_Фрагмент для чтения_
-------

Таким образом, повествование о крещении Владимира в ПВЛ серьезно отличается от воплощенной в хронике Георгия Амартола версии обращения Константина. В греческой хронике изображается чудесная победа христианинаКонстантина над язычникомМаксенцием, торжество Креста. “Константиновская легенда” оказалась продуктивной моделью при описании принятия христианства варварами. Согласно “Истории франков” Григория Турского, обращению в христианство правителя франков Хлодвига предшествовала победа над язычниками-алеманами; Хлодвиг не крещен, но он обещает стать христианином, если выиграет битву, и после победы исполняет обет. Григорий Турский именует Хлодвига “новым Константином”. Но крещение изображено и как победа Христовой веры над гордыней языческого властелина (Григорий Турский. История франков. Пер. с лат. М., 1987. С. 50 (кн. II; 30-31)).

Составители ПВЛ были лишены возможности подражать “Константиновой легенде”, поскольку рассказывали о язычнике, побеждающем христиан. Содержащаяся в другом сочинении о Владимире — в “Памяти и похвале князю русскому Владимиру” Иакова мниха — принципиально иная версия обращения князя в христианство также исключала возможность следования “Константиновой легенде”. Иаков сообщает, что Владимир крестился до похода на Корсунь, в его произведении князь-христианин завоевывает христианский город.

-------

_Исходные данные_

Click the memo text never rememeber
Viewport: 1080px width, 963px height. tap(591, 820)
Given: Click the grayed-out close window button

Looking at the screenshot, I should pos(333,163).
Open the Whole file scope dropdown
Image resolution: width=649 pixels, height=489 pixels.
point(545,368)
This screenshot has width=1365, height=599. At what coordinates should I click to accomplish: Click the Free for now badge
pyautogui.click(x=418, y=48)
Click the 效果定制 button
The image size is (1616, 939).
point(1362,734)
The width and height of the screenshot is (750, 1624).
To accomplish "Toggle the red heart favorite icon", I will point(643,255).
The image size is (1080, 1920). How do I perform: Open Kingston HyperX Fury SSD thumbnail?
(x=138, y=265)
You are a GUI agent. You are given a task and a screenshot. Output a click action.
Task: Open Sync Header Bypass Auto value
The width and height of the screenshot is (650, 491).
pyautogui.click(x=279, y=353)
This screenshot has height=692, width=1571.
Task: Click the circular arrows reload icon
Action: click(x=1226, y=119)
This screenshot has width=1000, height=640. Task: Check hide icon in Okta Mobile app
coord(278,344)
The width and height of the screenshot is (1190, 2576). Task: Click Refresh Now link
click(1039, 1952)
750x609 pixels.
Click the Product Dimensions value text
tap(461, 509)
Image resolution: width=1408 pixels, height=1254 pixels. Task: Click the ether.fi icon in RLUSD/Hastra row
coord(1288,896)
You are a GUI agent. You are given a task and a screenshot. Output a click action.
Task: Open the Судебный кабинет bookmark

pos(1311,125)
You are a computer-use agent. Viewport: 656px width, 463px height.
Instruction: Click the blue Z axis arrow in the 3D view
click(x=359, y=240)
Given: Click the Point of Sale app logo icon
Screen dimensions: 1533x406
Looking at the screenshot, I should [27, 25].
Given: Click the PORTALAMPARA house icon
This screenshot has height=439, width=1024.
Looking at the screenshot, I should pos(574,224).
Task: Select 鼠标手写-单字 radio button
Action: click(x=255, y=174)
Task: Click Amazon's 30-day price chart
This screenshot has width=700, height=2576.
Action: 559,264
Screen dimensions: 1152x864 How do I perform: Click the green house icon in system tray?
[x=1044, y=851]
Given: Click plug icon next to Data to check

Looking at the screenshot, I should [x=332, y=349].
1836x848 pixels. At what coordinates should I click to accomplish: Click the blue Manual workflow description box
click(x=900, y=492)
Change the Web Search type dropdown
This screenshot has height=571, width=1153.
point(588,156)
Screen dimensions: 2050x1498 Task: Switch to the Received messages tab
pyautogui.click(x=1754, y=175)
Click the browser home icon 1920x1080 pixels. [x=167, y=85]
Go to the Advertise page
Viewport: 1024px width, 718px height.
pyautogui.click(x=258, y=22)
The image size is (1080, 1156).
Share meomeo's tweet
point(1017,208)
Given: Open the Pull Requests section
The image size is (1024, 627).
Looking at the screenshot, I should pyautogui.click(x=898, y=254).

-------

_Краткое задание 1_
Соберите из листинга все строки, где встречается слово «Open».
_Краткое задание 2_
Допишите продолжение фрагмента о крещении Владимира сразу после его последнего предложения.

_Результат 1_
Open the Whole file scope dropdown
The image size is (1080, 1920). How do I perform: Open Kingston HyperX Fury SSD thumbnail?
Task: Open Sync Header Bypass Auto value
Task: Open the Судебный кабинет bookmark
Given: Open the Pull Requests section

_Результат 2_
Невозможность воплощения в повествовании о Владимире модели, созданной “Константиновой легендой”, была воспринята летописцем не как стесняющее ограничение, но как побуждение к созданию семантически неодномерного, многозначного текста. История крещения Константина была не отброшена, а трансформирована.

И Константин у Георгия Амартола, и Владимир в ПВЛ изображаются как восстановители единства страны: Владимир отбирает Киев у старшего брата Ярополка, Константин завоевывает территории, принадлежавшие его соправителям. Уподобление Владимира Константину и символическая соотнесенность двух властителей поддерживаются тезоименностью римского императора брату царевны Анны Константину, одному из двух соправителей-василевсов, с которыми благодаря своему христианскому новому браку породнился русский князь. Одновременно устанавливается символическое соответствие между Владимиром и другим братом Анны - соправителем Константина Василием: Владимир при крещении принимает христианское имя “Василий”; это имя также неявно указывает на “царственность” князя: “Василий — василевс”.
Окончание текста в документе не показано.